Human intestinal cell lines and siRNAs used in this study

Cell line or siRNA	Description or target description	Gene ID	Source (no.)	Reference
Cell lines
Caco-2	Epithelial (enterocyte), colonic adenocarcinoma		ATCC HTB-37
CC2BBe1	Enterocyte, polarizes into monolayers with an apical brush border, derived from Caco-2		ATCC CRL-2102
HT-29	Epithelial (enterocyte), colonic adenocarcinoma		ATCC HTB-38
LS 174T	Colonic adenocarcinoma, MUC2 producing		ATCC CL-188
siRNAs
MUC2	Oligomeric, gel-forming mucin	4583	TFa (9070)
MUC3A/B	Cell surface membrane-bound mucin	4584	TF (s195330)	48

^aTF, Thermo Fisher Scientific (Ambion).

Mucin gene silencing in human intestinal cell lines was carried out by RNAi. Reverse transfection was performed with Lipofectamine RNAiMAX (Invitrogen) and predesigned/prevalidated MUC3A/B- and MUC2-specific small interfering RNAs (siRNAs; Thermo Fisher Scientific) (Table 2) at a final concentration of 20 nM in 96-well tissue culture plates. Appropriate negative-control siRNA molecules were used at the same concentration. For cultures grown for several days postconfluence, fresh growth medium containing siRNA (20 nM) was replaced on alternate days. Mucin knockdown was confirmed by immunoblotting with specific antibodies as described above.
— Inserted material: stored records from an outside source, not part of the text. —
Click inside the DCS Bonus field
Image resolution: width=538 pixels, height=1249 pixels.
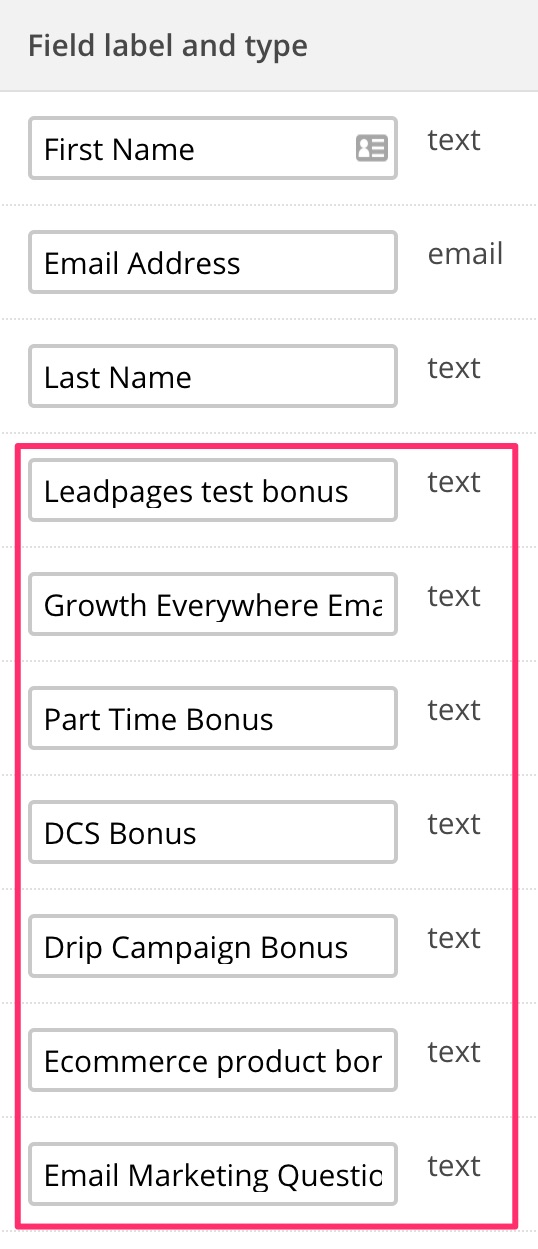pyautogui.click(x=213, y=833)
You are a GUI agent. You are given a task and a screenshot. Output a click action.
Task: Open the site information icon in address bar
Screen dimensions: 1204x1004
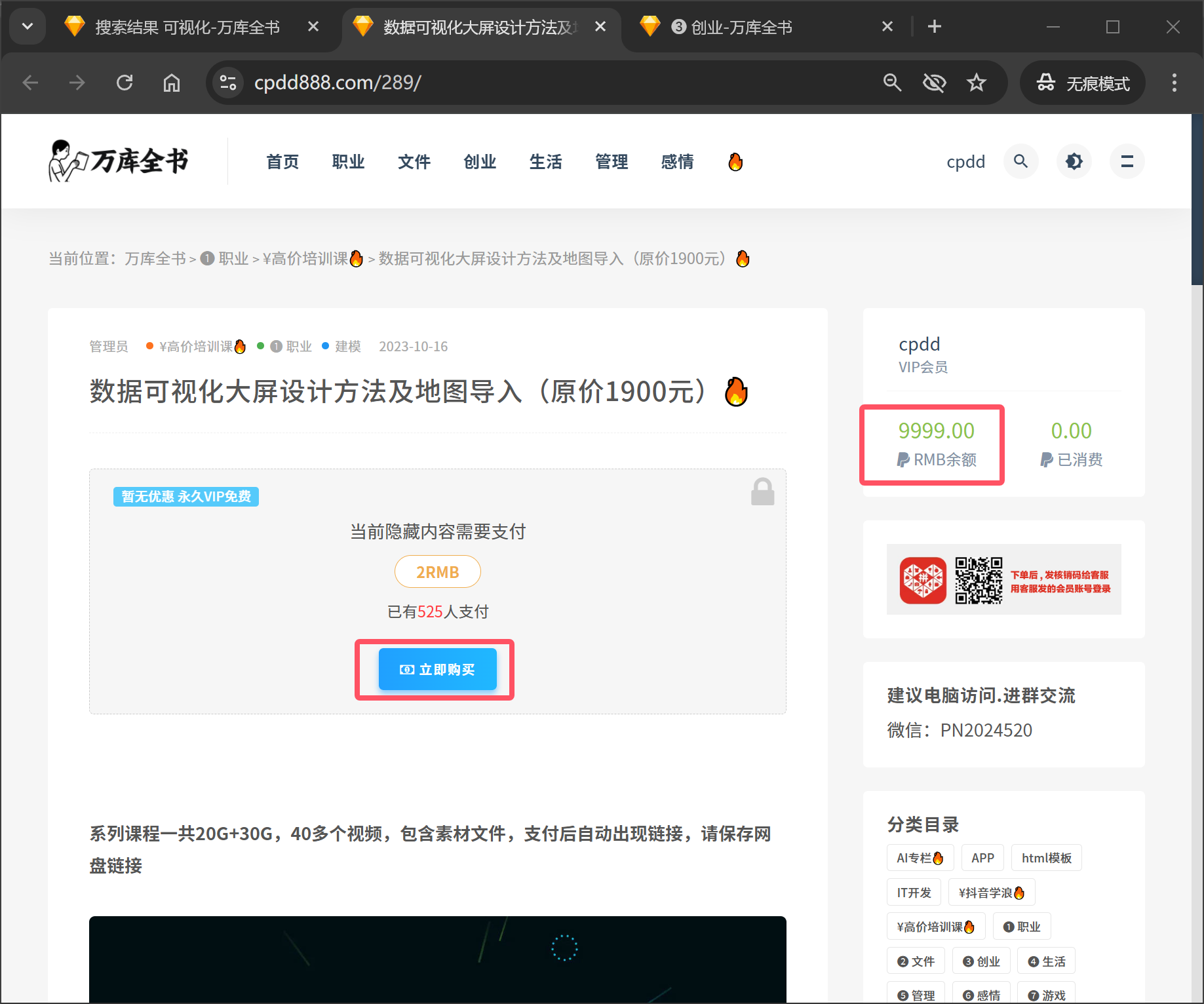point(228,83)
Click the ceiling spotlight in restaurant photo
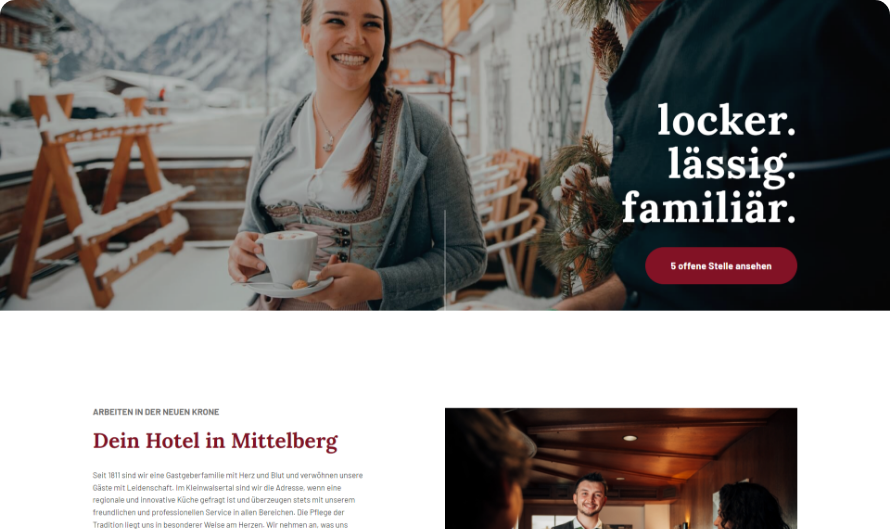This screenshot has width=890, height=529. (x=630, y=438)
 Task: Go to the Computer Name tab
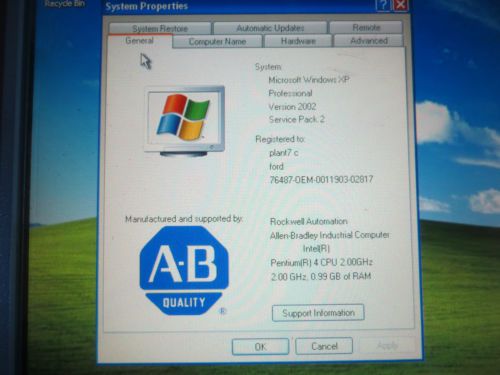[x=217, y=42]
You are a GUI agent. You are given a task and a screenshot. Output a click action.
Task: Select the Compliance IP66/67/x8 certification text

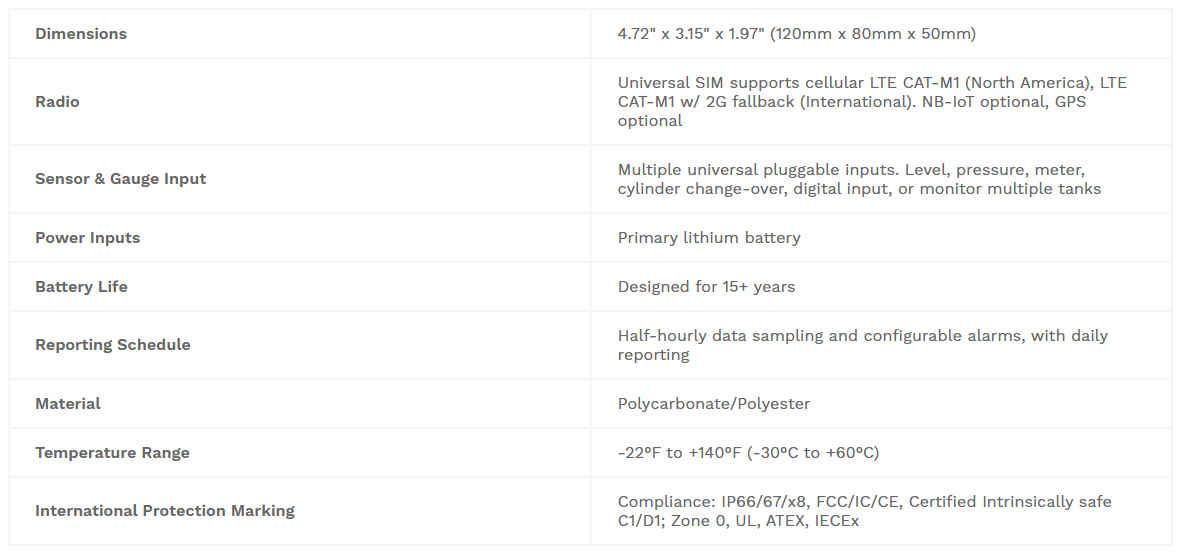865,511
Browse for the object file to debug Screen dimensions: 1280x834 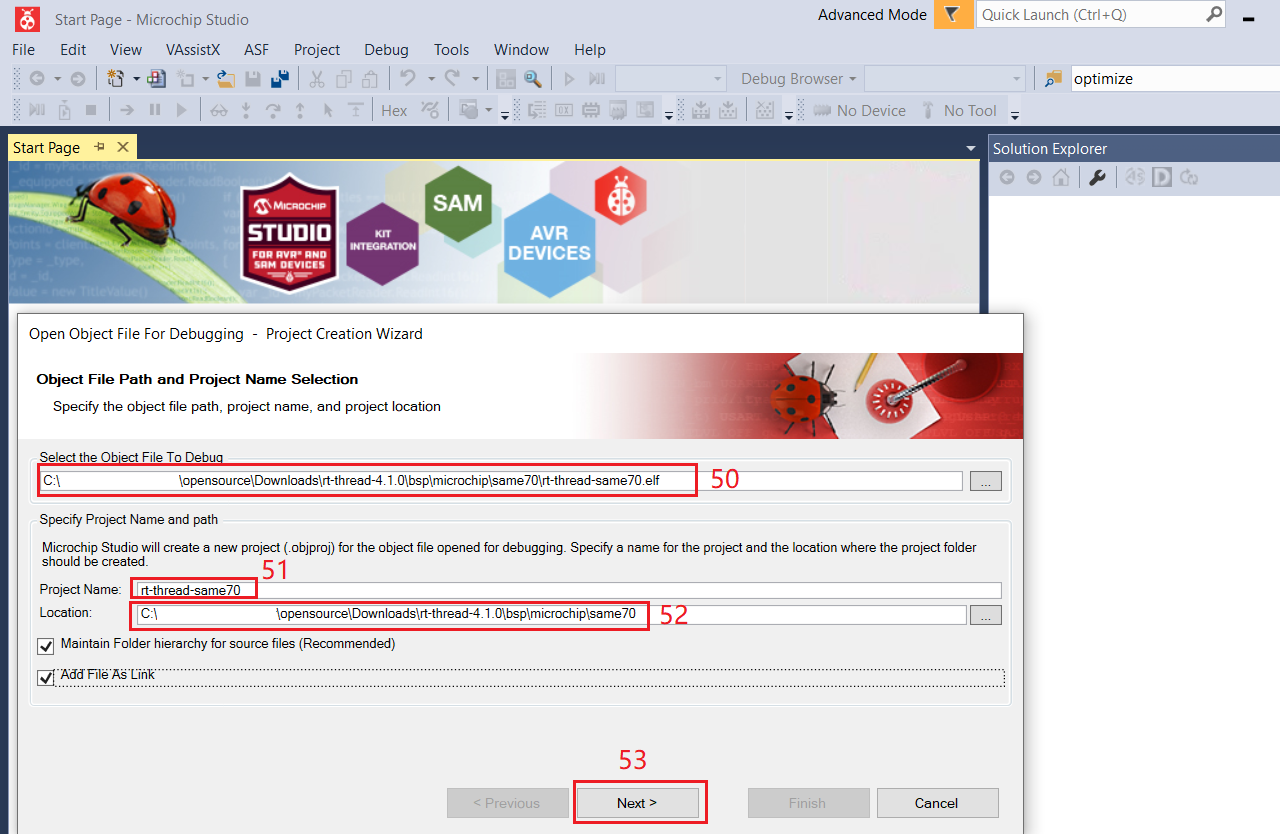click(985, 481)
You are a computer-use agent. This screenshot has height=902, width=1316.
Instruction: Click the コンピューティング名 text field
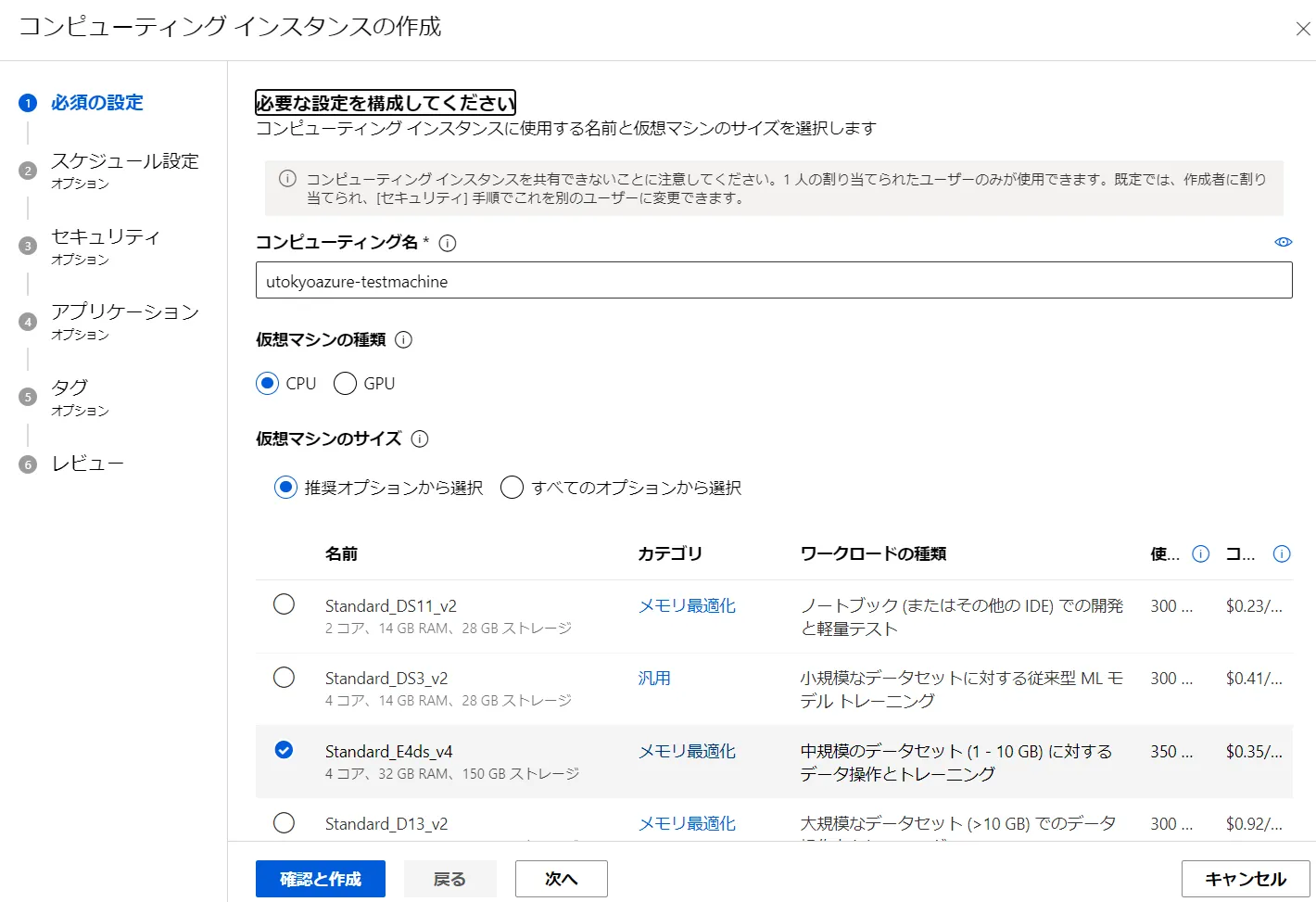tap(773, 281)
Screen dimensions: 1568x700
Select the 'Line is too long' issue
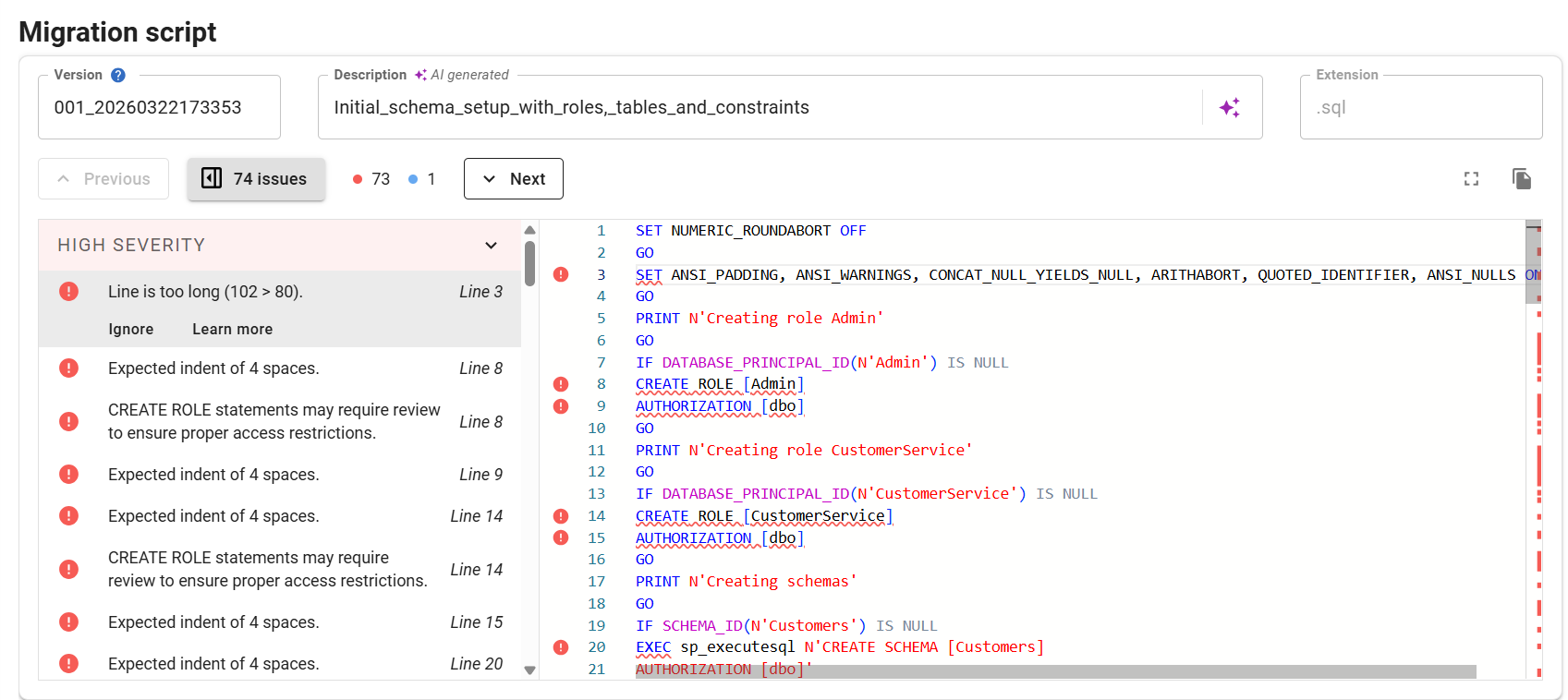(205, 292)
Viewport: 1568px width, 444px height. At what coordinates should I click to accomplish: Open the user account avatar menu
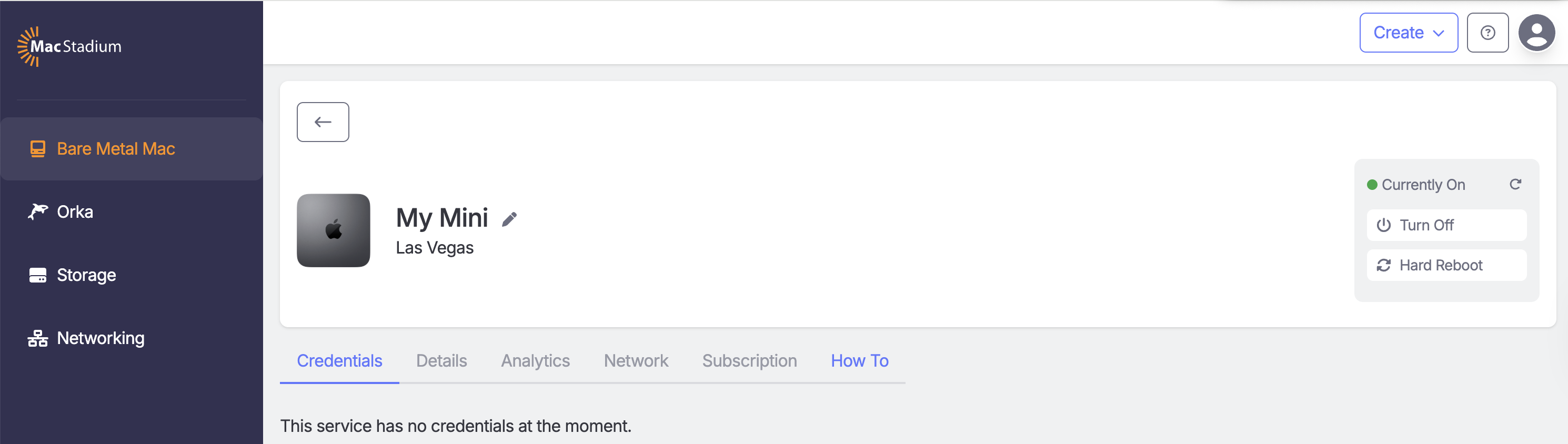pyautogui.click(x=1536, y=33)
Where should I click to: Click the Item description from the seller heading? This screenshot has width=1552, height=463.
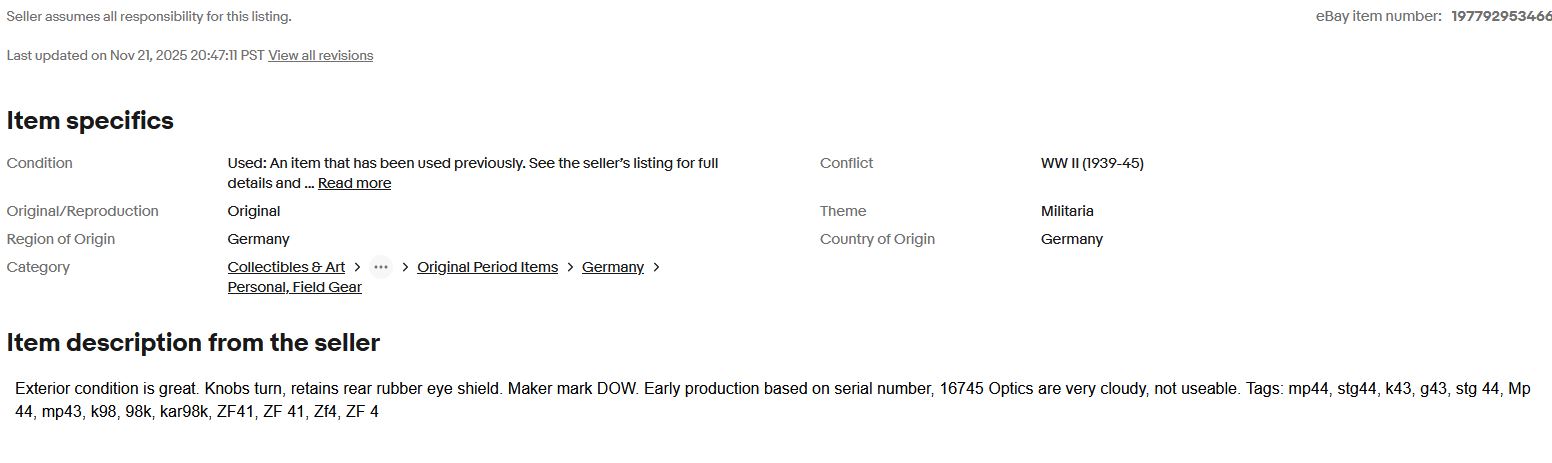click(193, 343)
Protein interaction studies.

To examine EtpA interaction with MUC2 mucin by far-Western analysis, 10 μg of purified MUC2 was resolved by SDS-PAGE on NuPAGE Novex 3 to 8% Tris-acetate gel (Life Technologies) and transferred to nitrocellulose membranes. The membranes were blocked with 5% nonfat milk in Tris-buffered saline–0.01% Tween 20 for 1 h and then incubated with 50 μg/ml purified rEtpA overnight at 4°C. Proteins were detected by immunoblotting with rabbit anti-MUC2 polyclonal antibody (H-300 sc15334; Santa Cruz) or affinity-purified anti-EtpA rabbit polyclonal antibody (15).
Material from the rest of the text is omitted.